In ogni caso, non potendo aver rilievo, ai fini della configurabilità del reato, il movente che spinga la vittima a determinarsi a ricucire, sia pur per brevi periodi o singoli momenti, il rapporto con il suo persecutore, ciò che conta è l’oggettiva e complessiva idoneità della condotta a generare nella vittima un progressivo accumulo di disagio che degenera in uno stato di prostrazione psicologica in grado di manifestarsi in una delle forme descritte dalla norma incriminatrice (Cass., Sez. 5, n. 54920 del 8/6/2016), idoneità valutata e dedotta anche dalla (sola) natura dei comportamenti psicologicamente destabilizzanti tenuti dall’agente ai danni della persona offesa.
Del resto, è opinione della giurisprudenza di legittimità che le condotte persecutorie non necessitino di una reiterazione in una prolungata sequenza temporale, potendo essere sufficienti a configurare il delitto anche poche condotte di minacce, molestie o lesioni, pur se commesse in un breve arco di tempo (Cass., Sez. 5, n. 33842 del 3/4/2018; Cass., Sez. 5, n. 46331 del 5/6/2013; Cass., Sez. 5, n. 6417 del 21/1/2010), ferma la necessità che gli atti siano tra loro autonomi e che la reiterazione di questi sia la causa effettiva di uno degli eventi considerati dalla norma incriminatrice (Cass., Sez. 5, n. 33563 del 16/6/2015; Cass., Sez. 5, n. 38306 del 13/6/2016).
Inoltre, in tema di atti persecutori, la prova dello stato d’ansia o di paura denunciato dalla vittima del reato può essere dedotta anche dalla natura dei comportamenti tenuti dall’agente, qualora questi siano idonei a determinare in una persona comune tale effetto destabilizzante (Cass., Sez. 5, n. 24135 del 9/5/2012).
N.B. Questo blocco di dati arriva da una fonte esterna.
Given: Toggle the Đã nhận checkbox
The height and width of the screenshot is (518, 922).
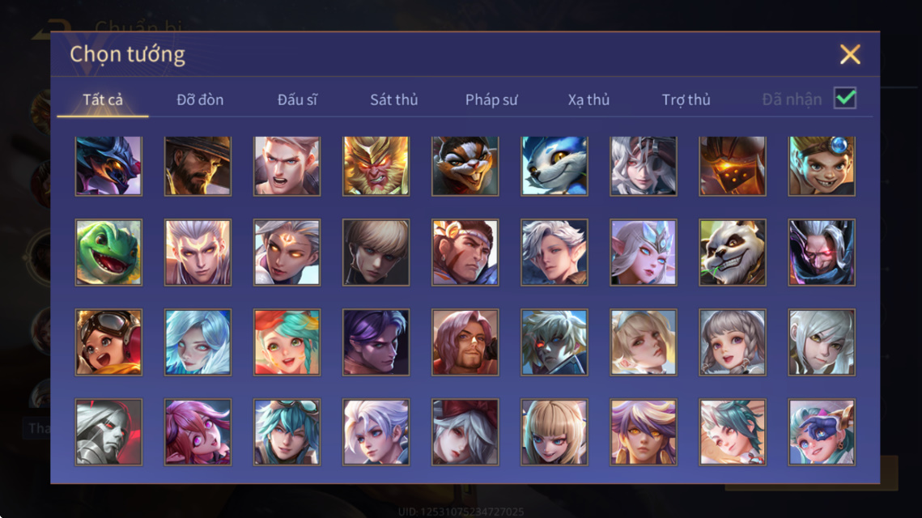Looking at the screenshot, I should tap(845, 98).
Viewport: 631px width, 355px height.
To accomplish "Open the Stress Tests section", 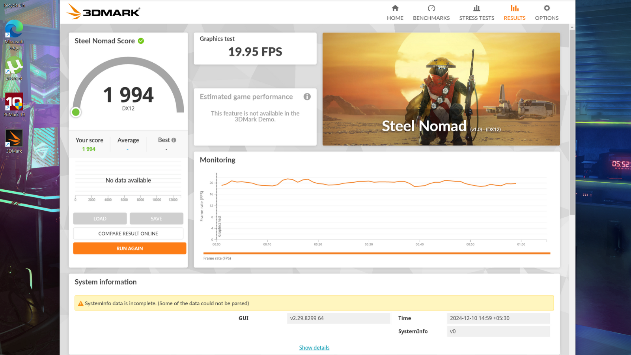I will [476, 13].
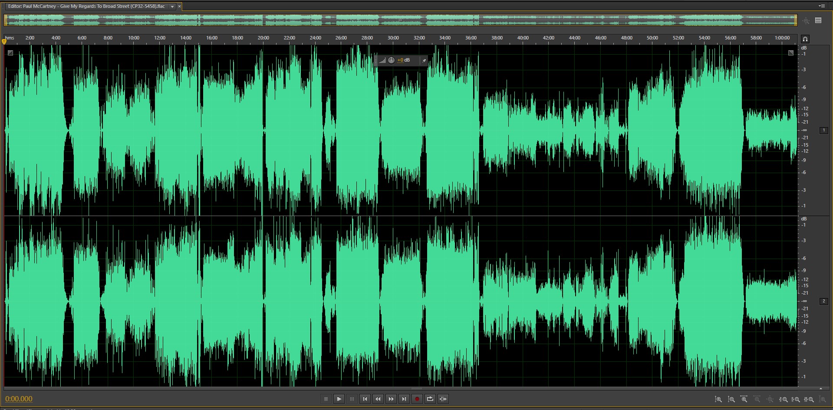Zoom out amplitude
Screen dimensions: 833x410
coord(731,399)
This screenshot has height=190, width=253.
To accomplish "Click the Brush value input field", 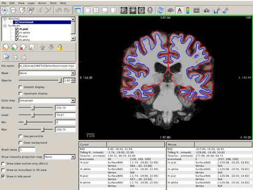I will [x=27, y=150].
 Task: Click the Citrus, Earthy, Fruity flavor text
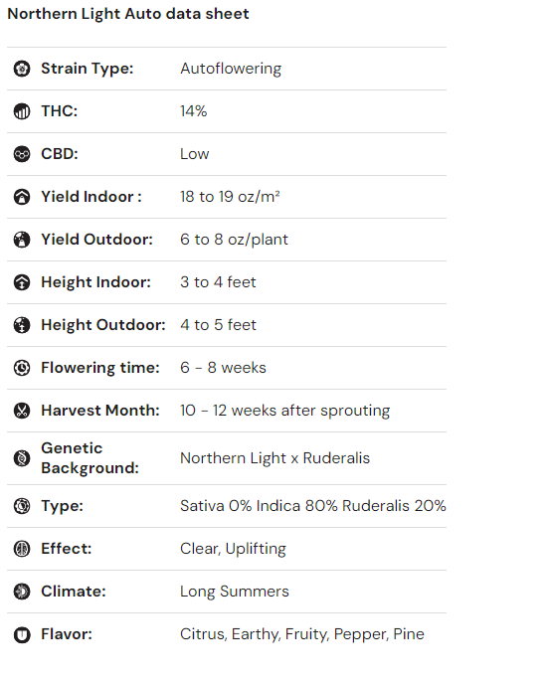tap(254, 634)

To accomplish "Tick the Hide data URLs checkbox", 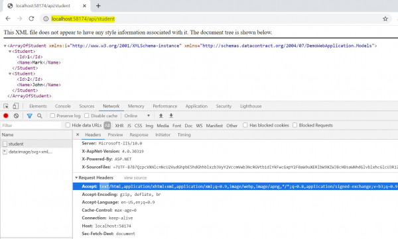I will (68, 125).
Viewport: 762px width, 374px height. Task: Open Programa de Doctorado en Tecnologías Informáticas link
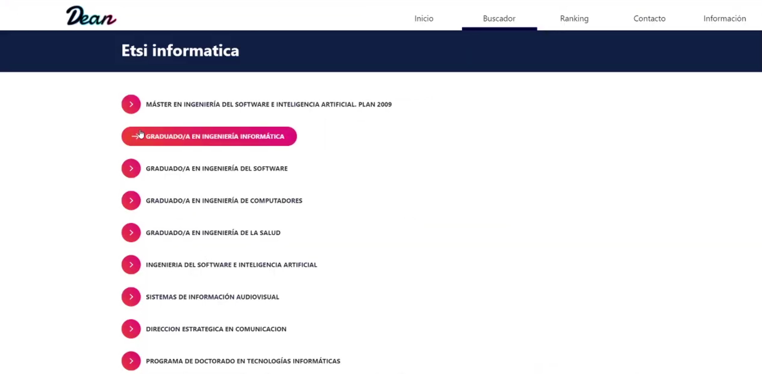click(x=243, y=361)
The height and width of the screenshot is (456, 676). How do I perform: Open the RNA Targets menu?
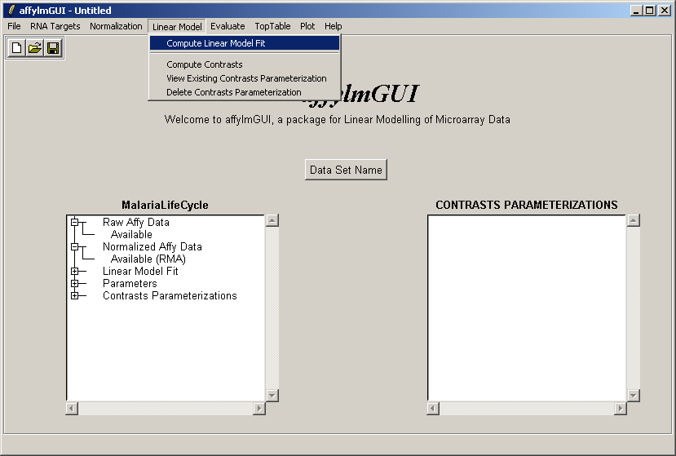pos(55,26)
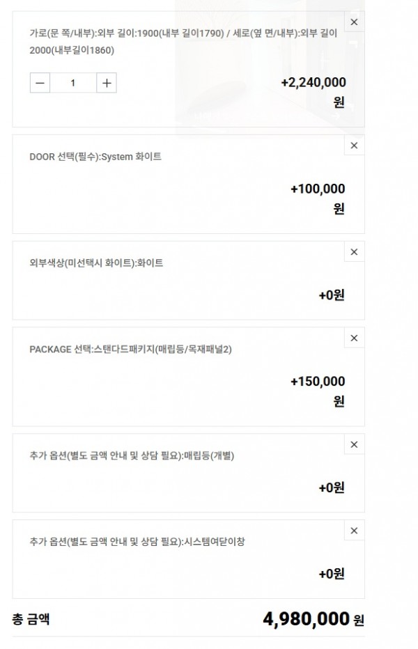
Task: Click the 추가 옵션 시스템여닫이창 label
Action: coord(137,541)
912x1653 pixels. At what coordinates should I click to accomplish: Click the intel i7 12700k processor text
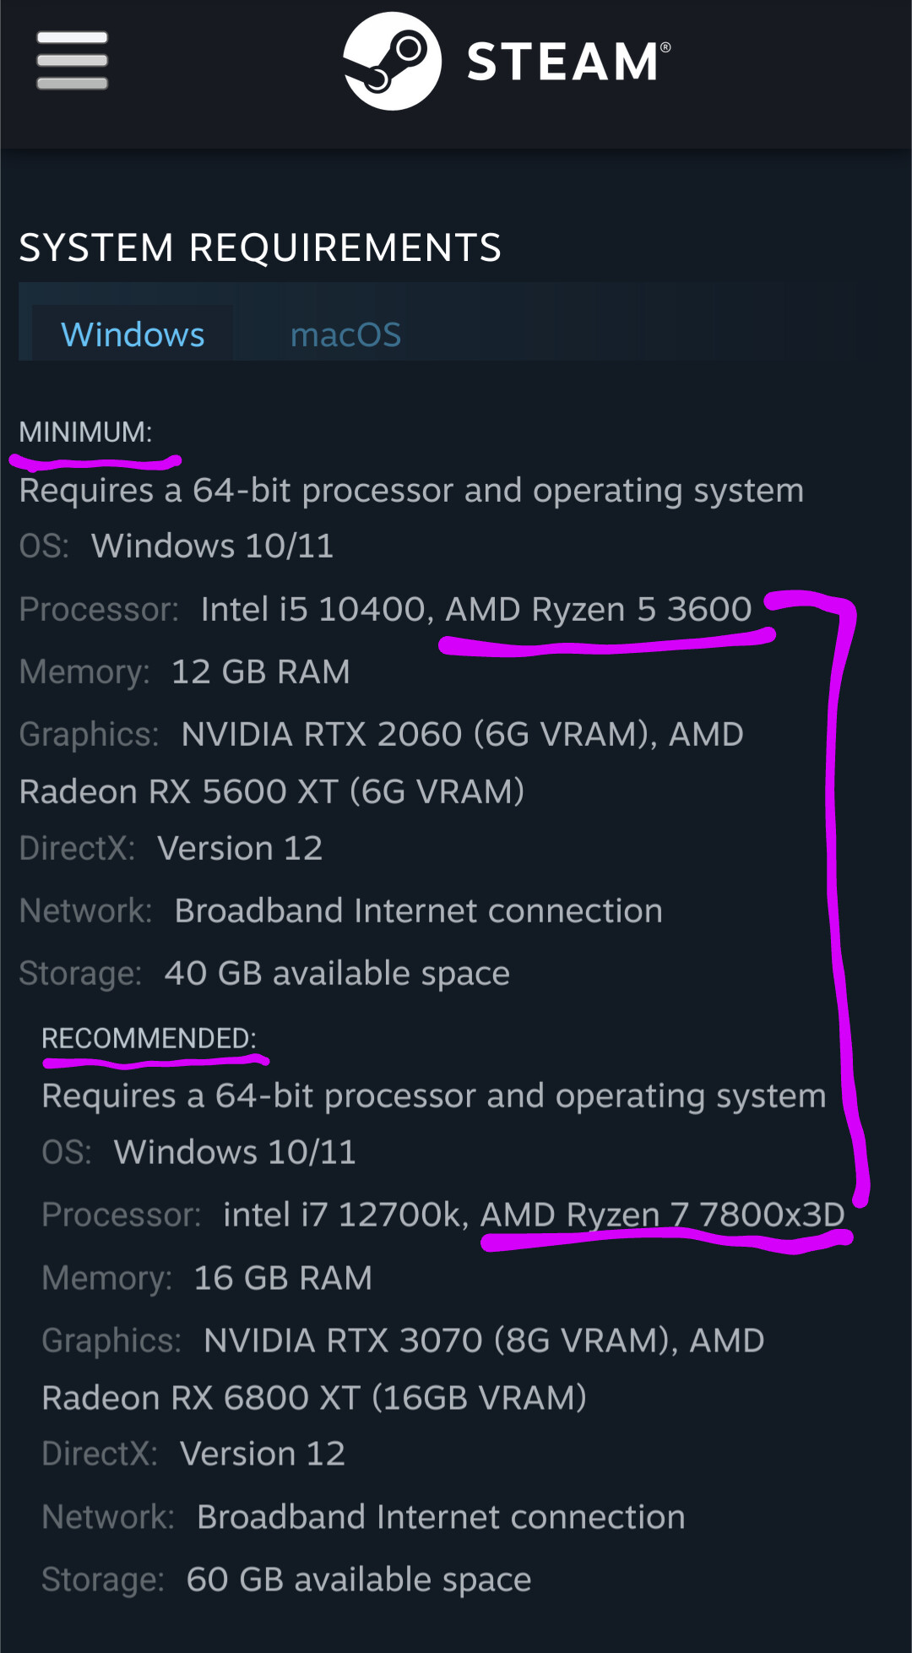pyautogui.click(x=342, y=1215)
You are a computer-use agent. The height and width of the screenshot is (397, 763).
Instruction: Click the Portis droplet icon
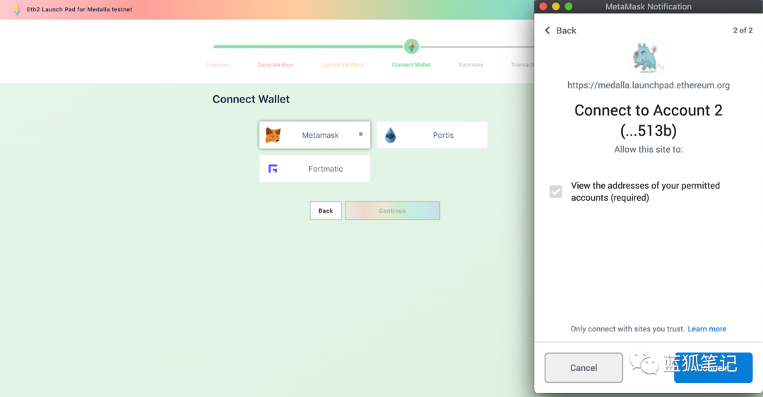click(390, 135)
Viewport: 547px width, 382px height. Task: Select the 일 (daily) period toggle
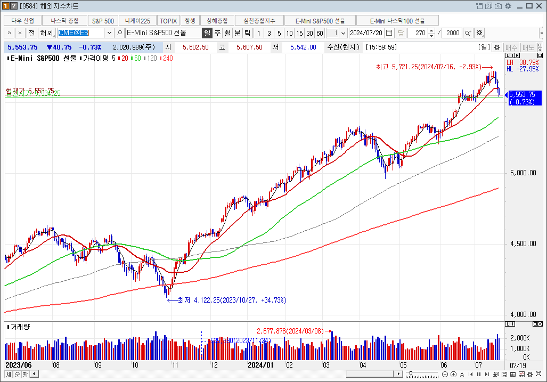(x=207, y=33)
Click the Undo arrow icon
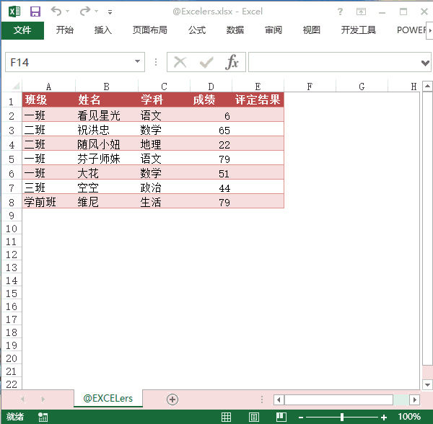This screenshot has height=424, width=433. pos(56,12)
In altre parole, la prova della causazione nella persona offesa di un grave e perdurante stato di ansia o di paura è ancorata ad elementi sintomatici di tale turbamento psicologico ricavabili dalle dichiarazioni della stessa vittima del reato, dai suoi comportamenti conseguenti alla condotta posta in essere dall’agente ed anche e soprattutto da quest’ultima, la quale deve essere considerata tanto nella sua astratta idoneità a causare l’evento, quanto nel suo profilo concreto in riferimento alle effettive condizioni di luogo e di tempo in cui è stata consumata (Cass., Sez. 6, n. 20038 del 19/3/2014; Cass., Sez. 6, n. 50746 del 14/10/2014; Cass., Sez. 5, n. 17795 del 2/3/2017).